*** GIVEN DATA Section Begins ***

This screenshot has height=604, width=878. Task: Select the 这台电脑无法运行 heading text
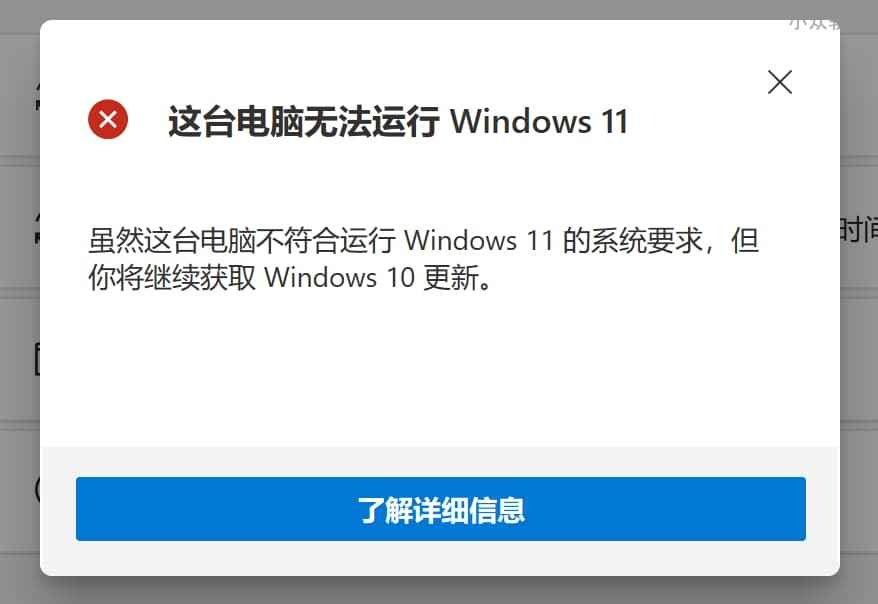pyautogui.click(x=304, y=121)
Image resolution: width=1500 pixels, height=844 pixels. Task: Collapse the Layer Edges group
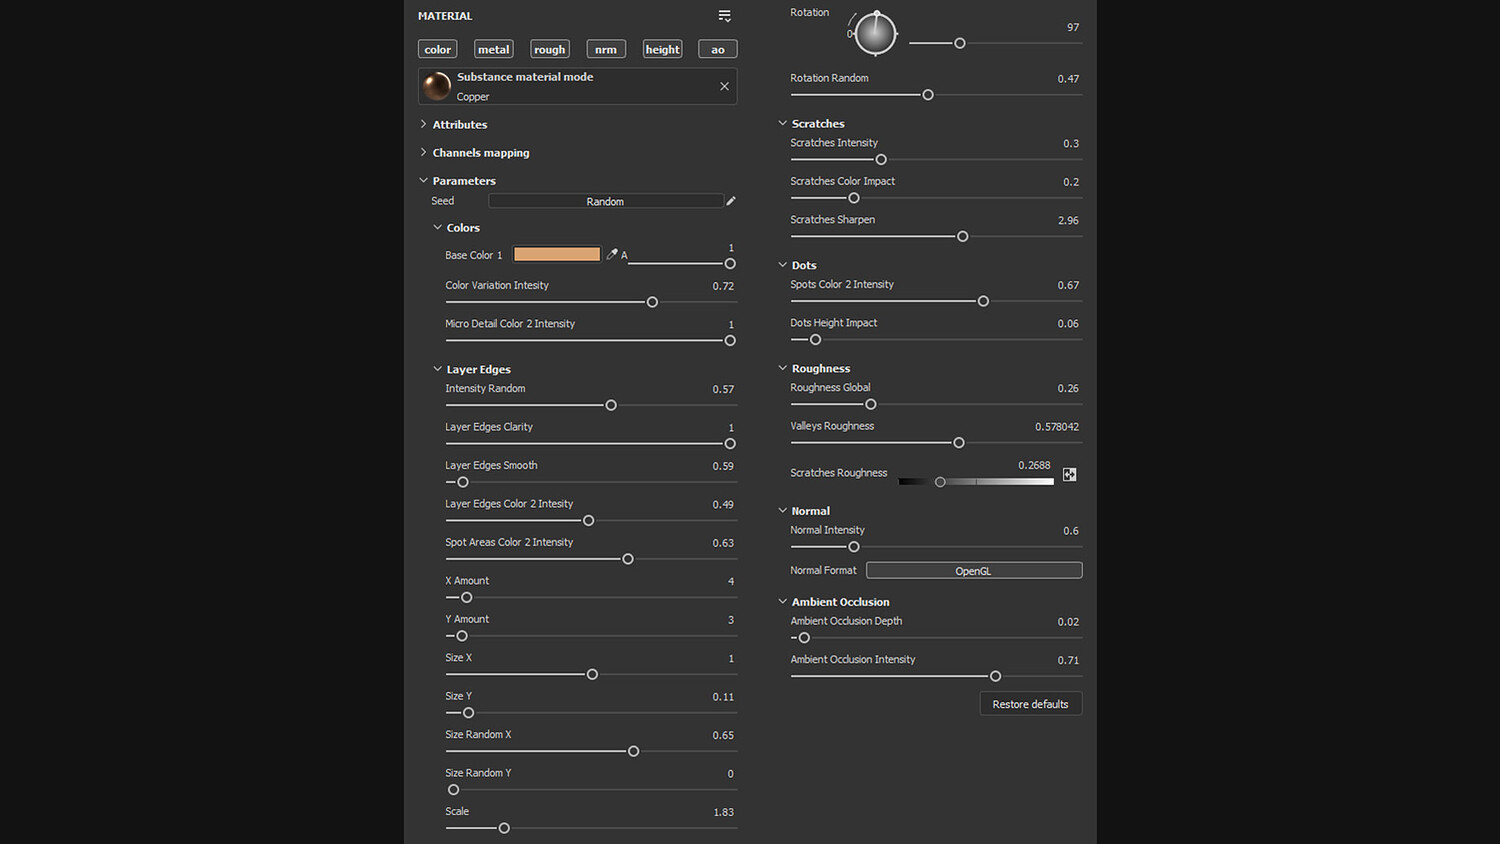[438, 369]
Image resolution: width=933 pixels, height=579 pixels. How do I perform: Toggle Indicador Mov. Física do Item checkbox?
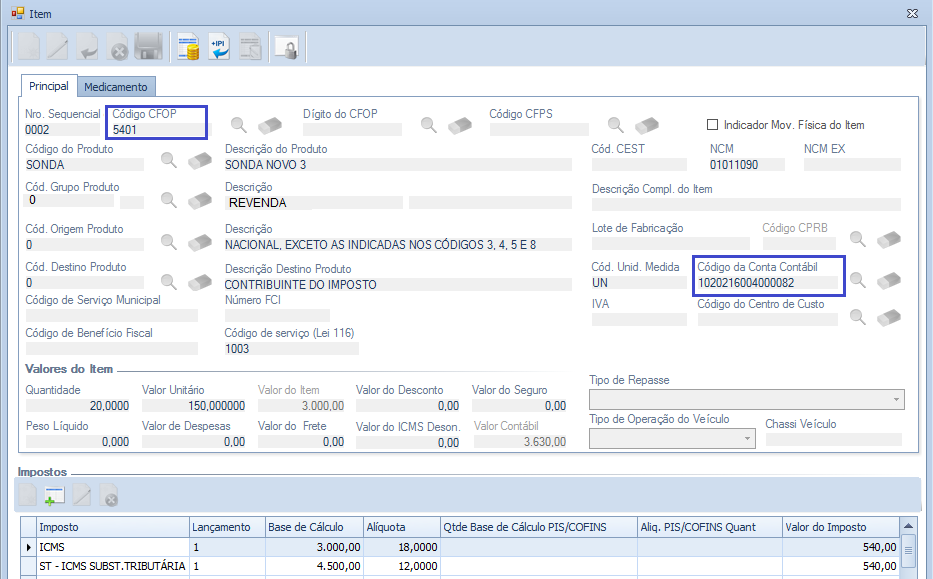click(x=713, y=125)
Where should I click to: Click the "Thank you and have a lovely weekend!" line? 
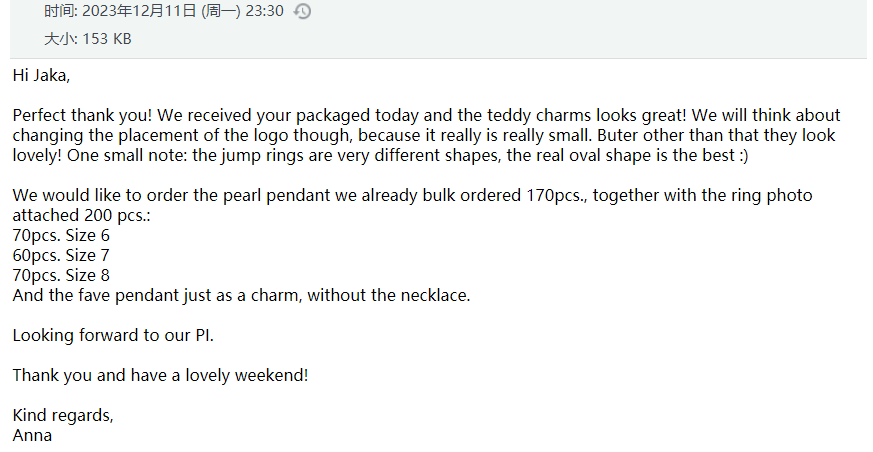point(160,375)
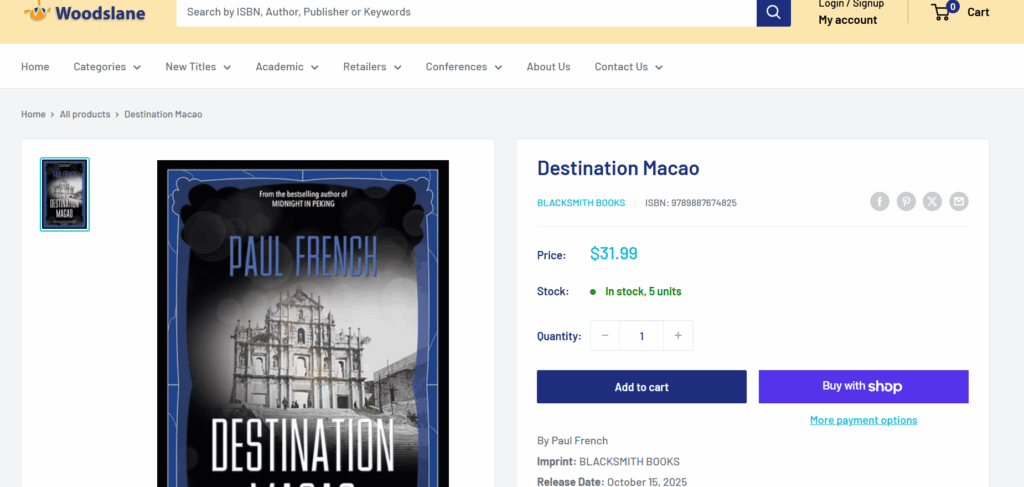Click Buy with Shop button
1024x487 pixels.
[x=863, y=387]
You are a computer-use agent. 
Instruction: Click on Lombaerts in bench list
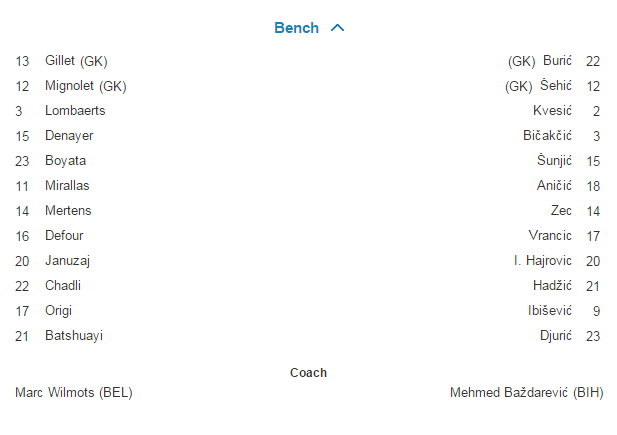click(75, 111)
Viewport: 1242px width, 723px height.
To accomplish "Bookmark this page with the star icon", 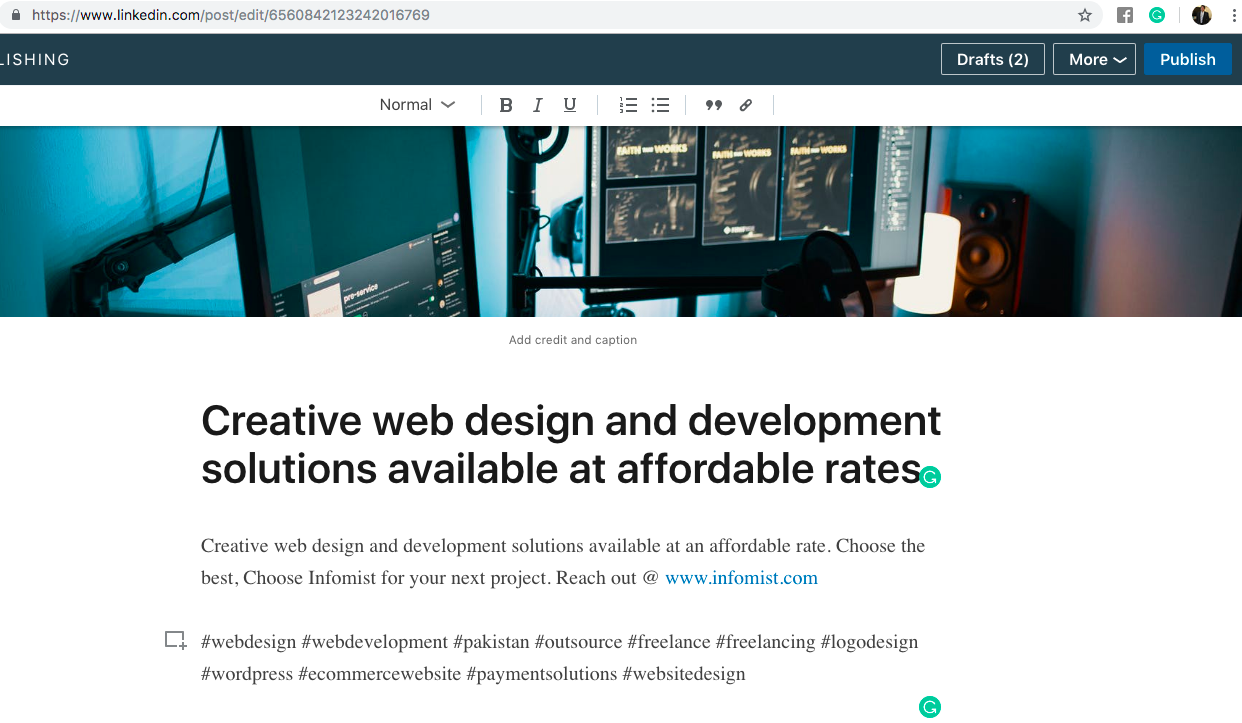I will coord(1085,15).
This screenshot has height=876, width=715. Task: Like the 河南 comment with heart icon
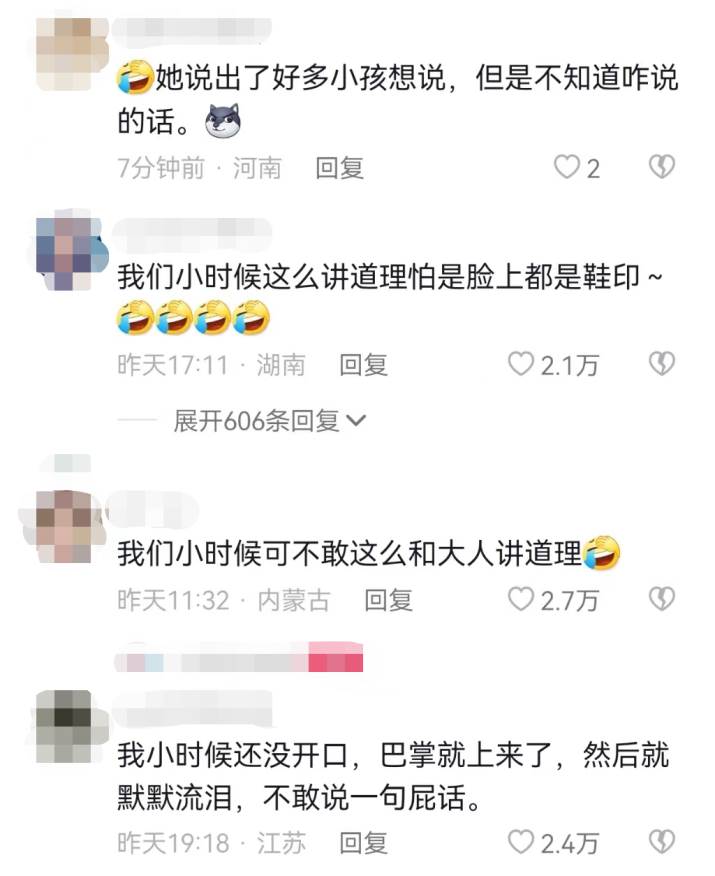pyautogui.click(x=566, y=167)
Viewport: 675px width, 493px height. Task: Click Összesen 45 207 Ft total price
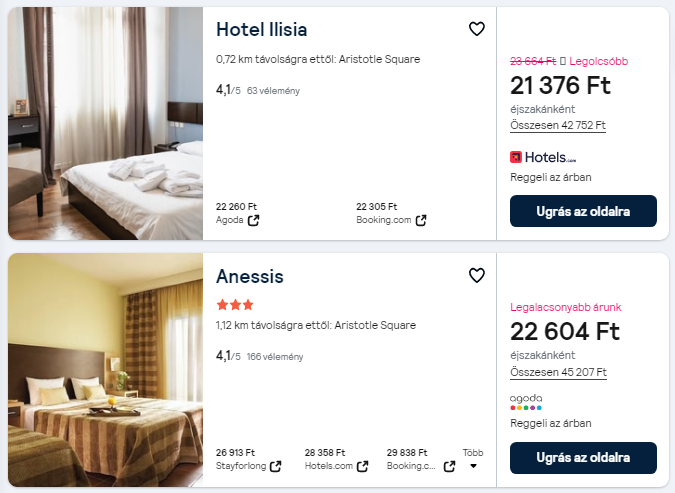(558, 372)
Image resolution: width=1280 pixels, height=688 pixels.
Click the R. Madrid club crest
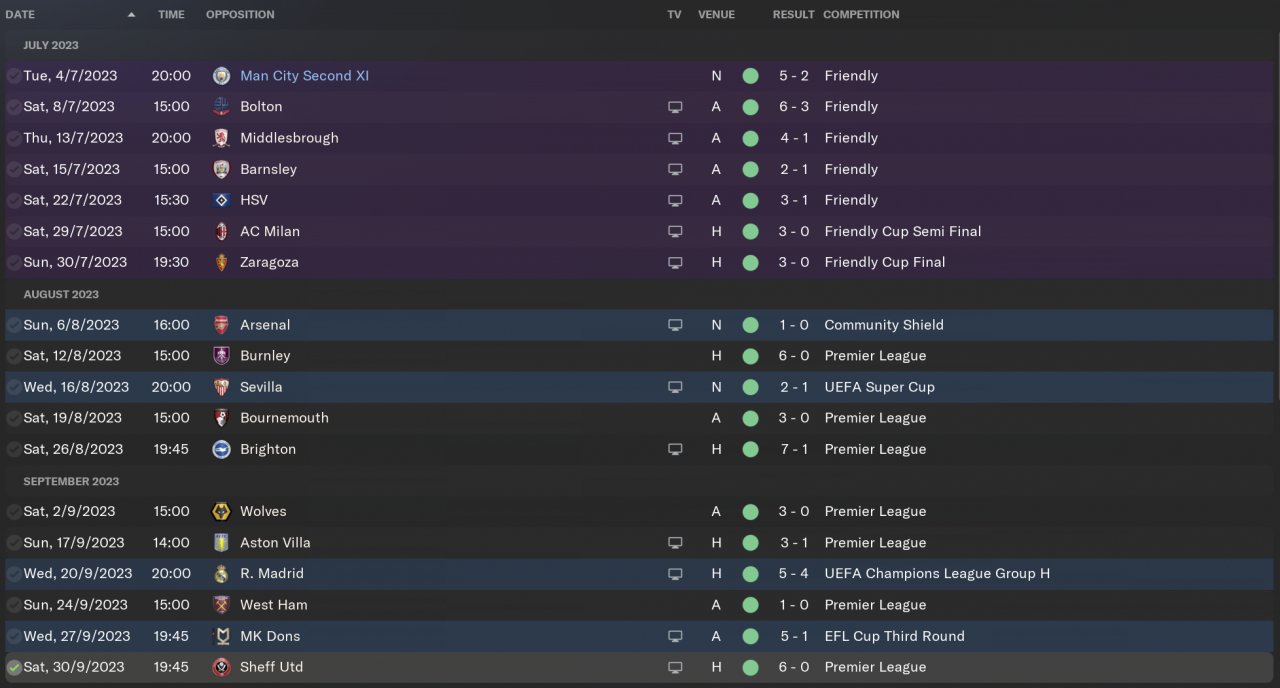click(x=221, y=574)

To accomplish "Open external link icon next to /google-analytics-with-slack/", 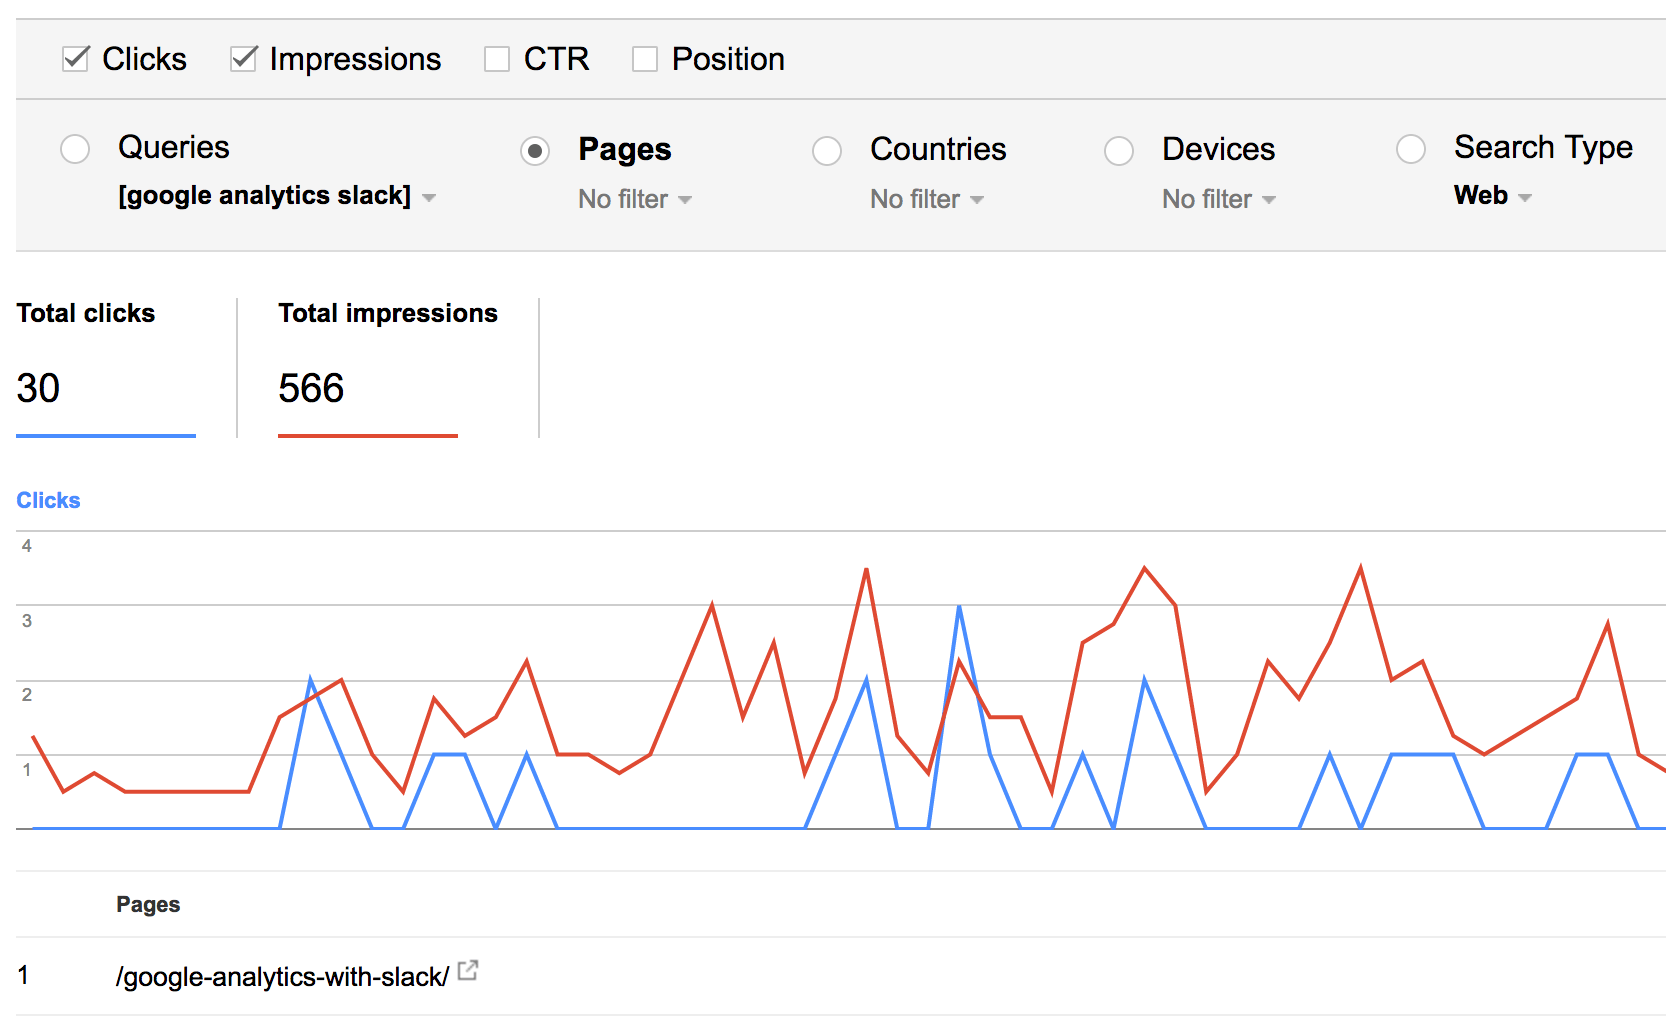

*** GIVEN DATA Section Ends ***

Please give again only the lines from the one containing "Image resolution: width=1280" through the last line of the entries above, exactly as they stand and without pictures.

EXERCISE OUTPUT →
Image resolution: width=1280 pixels, height=688 pixels.
Click the R. Madrid club crest
click(x=221, y=574)

To accomplish "Open external link icon next to /google-analytics-with-slack/", 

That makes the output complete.